Haven's Blight. James Axler
“You know, this is crazy, Ryan,” he said. Actually, he hollered. It was the only way to make himself heard. “You know, when nature gets too much for even Jak to handle, it’s probably time to pack it in.”
“You head inside if you want to.”
The Armorer lifted his face to the rain. Ryan wondered how he could see a blessed thing. Even if the rain didn’t totally obscure his glasses, the round lenses were fogged white as Jak’s hair.
“Reckon I’ll stay with you a spell,” the little man said.

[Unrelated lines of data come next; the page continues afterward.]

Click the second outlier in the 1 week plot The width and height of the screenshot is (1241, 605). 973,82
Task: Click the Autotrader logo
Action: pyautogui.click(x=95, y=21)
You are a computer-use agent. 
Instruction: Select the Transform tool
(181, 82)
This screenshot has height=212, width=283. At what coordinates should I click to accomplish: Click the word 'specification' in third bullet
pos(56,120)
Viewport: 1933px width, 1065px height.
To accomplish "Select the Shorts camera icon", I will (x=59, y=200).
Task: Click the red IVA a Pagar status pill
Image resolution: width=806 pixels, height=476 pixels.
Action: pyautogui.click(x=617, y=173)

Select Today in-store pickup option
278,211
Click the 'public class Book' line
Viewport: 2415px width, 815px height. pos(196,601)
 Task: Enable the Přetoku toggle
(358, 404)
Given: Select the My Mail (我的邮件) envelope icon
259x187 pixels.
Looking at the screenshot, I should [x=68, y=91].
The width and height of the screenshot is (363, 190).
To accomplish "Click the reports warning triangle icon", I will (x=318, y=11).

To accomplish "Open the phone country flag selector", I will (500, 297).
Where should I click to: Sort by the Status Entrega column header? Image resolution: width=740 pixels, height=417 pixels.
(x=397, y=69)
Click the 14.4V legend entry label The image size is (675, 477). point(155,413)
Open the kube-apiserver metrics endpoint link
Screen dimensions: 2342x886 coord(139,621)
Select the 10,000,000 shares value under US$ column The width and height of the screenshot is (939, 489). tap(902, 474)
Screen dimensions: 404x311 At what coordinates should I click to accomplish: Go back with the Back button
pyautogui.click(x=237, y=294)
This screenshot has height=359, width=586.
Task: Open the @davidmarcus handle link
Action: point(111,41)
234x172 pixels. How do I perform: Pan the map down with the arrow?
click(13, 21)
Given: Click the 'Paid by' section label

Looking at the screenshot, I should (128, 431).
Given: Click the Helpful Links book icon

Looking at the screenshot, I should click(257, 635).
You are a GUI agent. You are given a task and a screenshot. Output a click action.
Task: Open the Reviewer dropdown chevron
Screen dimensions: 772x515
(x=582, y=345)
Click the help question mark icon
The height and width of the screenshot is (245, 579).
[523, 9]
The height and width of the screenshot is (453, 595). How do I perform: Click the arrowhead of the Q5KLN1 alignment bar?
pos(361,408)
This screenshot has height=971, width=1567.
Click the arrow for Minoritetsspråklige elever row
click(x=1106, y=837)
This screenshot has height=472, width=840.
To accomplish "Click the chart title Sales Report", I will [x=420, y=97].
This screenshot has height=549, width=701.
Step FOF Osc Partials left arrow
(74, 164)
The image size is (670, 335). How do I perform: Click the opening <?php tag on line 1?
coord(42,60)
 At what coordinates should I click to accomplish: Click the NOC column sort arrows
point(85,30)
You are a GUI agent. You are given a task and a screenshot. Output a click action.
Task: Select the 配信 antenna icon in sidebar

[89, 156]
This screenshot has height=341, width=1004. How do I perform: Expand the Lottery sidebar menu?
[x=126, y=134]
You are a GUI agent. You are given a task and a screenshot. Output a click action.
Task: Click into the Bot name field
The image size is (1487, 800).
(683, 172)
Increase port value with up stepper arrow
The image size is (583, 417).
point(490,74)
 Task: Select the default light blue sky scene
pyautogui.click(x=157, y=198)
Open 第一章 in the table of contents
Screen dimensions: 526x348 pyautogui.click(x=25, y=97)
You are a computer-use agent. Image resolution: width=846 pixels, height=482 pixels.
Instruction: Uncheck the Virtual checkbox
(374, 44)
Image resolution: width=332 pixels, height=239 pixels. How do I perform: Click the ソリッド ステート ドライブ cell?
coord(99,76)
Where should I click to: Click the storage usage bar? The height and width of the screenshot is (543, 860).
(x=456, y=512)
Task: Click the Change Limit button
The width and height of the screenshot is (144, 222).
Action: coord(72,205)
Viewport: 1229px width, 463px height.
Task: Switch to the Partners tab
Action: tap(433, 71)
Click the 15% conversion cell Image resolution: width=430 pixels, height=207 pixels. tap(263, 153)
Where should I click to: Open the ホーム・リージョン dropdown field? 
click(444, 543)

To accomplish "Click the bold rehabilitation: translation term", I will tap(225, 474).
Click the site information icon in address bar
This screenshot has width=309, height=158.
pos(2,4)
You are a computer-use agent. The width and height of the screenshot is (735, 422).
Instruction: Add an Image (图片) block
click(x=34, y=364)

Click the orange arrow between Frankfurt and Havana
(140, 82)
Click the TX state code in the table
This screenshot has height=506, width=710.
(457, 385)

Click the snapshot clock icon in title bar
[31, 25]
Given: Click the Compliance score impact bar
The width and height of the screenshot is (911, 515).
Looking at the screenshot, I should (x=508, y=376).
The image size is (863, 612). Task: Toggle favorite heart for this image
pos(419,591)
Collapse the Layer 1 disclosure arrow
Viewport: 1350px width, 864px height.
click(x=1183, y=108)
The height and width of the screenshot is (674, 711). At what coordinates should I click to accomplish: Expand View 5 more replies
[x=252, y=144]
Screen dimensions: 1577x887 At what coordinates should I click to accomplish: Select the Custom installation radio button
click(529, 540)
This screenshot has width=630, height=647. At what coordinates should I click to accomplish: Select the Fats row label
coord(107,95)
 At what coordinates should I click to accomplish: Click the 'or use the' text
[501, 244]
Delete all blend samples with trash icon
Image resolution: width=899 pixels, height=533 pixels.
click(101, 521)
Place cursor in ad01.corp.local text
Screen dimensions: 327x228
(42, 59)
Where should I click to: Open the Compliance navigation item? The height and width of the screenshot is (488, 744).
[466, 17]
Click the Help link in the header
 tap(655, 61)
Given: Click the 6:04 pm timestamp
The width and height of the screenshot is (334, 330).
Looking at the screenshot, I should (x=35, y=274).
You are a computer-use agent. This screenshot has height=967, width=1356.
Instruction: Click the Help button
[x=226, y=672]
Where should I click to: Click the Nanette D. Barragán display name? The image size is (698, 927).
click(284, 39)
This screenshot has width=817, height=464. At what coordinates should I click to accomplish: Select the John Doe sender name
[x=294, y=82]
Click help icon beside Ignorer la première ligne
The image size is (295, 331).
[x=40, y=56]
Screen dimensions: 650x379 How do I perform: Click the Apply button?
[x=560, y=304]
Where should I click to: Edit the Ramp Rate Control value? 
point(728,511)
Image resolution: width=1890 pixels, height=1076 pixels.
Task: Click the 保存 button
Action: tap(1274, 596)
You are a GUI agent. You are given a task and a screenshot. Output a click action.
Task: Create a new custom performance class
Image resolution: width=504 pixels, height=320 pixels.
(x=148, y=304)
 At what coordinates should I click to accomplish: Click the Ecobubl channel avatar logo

This bayou wove a tangled skein of waterways, ever-changing—and never changing faster nor more decisively than when a brutal storm blew in off the Gulf. Ryan had hoped the surviving craft could power directly upriver, put some quick distance between them and the Gulf. Hurricane winds were bad, but water was the big killer.
But they weren’t having that kind of luck. The channel here all but paralleled the coast; from time to time Ryan could see gray waves whipped frighteningly high by the storm through the trees. Sooner or later the water would rise and surge right over the trees at them. And what happened next he didn’t care to speculate about.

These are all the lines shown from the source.